Chair of the Federal Reserve Jerome Powell had very little positive to say regarding the US economy during his speech yesterday. As we had anticipated, Powell ruled out the possibility of the Fed cutting interest rates into negative territory, although he did warn that additional measures may have to be taken in the coming months to shield the economy. He warned the market about significant downside risks and long-term economic harm caused by the virus outbreak, noting that the recovery would be a gradual one.

Federal Reserve

We’ll continue to receive evidence of this aforementioned hit to the US economy in this afternoon’s initial jobless claims data, which remains one of the most important releases on the economic calendar. While we are seeing an easing in the number of new weekly jobs shed, the pace at which new claims has slowed has been a much more gradual one than hoped. With no real job protection schemes in the US to speak of this is likely to remain the case in the coming weeks – a development that is unlikely to help the dollar’s cause, in our view.

Aside from today’s jobless claims, we look ahead to tomorrow’s US retail sales data for April. An avoidance of sales falling by a fresh record amount would be a major surprise.

Pound falls to new lows after UK GDP data

The pound ended around half a percent lower versus the US dollar during the London trading hours yesterday, although we attribute this largely to a broadly stronger greenback. Wednesday’s GDP data, which showed the UK economy contracted by a record 5.8% in March, was merely a taste of things to come. It is abundantly obvious that the UK economy is heading for a recession, the real question is just how significant this recession will be. Next week’s PMI data for May and retail sales figures for April could give us at least some indication as to the magnitude of the downturn.

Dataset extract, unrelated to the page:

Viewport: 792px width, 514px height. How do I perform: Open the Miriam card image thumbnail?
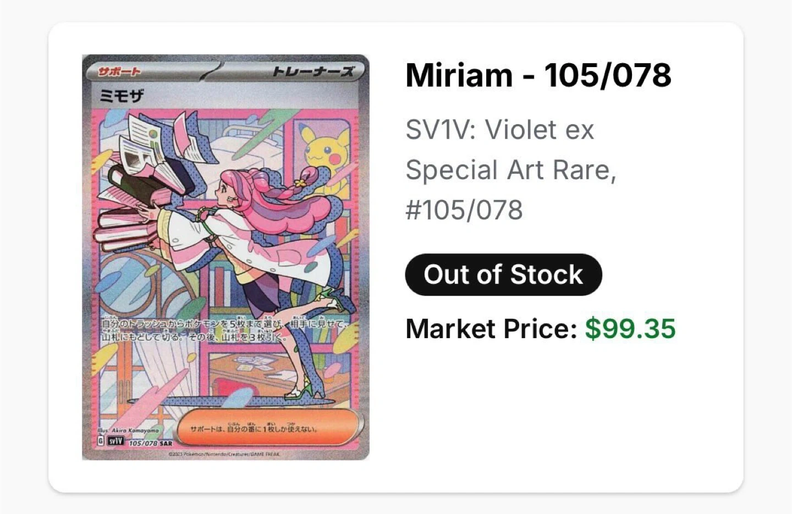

Meanwhile, the euro held up better than most amid the broad rally in the dollar. Eurozone industrial production data came in slightly better-than-expected, although given this was for the month of March it was somewhat overlooked. There instead appears growing optimism that the Euro Area economy will be back up and running much quicker than its US counterpart. New cases of the virus continue to ease in the main economic areas of the bloc and are now around their lowest level since early-March. With some industrial production beginning to resume, we think that we may begin to see a slight dichotomy in economic data between the US and Euro Area once released for the May and April months. This would, we believe, be supportive of the euro in the more medium-term.